▶ [TASK REQUIREMENTS]: Locate the word "button" in the material, then show every line that holds it.

=====

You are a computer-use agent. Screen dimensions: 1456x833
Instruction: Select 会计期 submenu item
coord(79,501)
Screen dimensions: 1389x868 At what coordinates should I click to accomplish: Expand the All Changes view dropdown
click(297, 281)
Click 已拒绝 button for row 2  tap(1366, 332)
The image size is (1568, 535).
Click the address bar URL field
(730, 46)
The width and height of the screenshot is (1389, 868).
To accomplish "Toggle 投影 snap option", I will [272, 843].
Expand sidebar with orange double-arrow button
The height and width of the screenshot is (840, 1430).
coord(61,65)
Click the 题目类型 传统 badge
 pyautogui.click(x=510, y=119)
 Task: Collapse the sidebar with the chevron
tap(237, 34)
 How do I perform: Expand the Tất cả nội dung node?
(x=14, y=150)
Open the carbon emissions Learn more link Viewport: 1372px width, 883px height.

=====

▶ [REPLY]:
Click 已拒绝 button for row 2  tap(1366, 332)
Expand sidebar with orange double-arrow button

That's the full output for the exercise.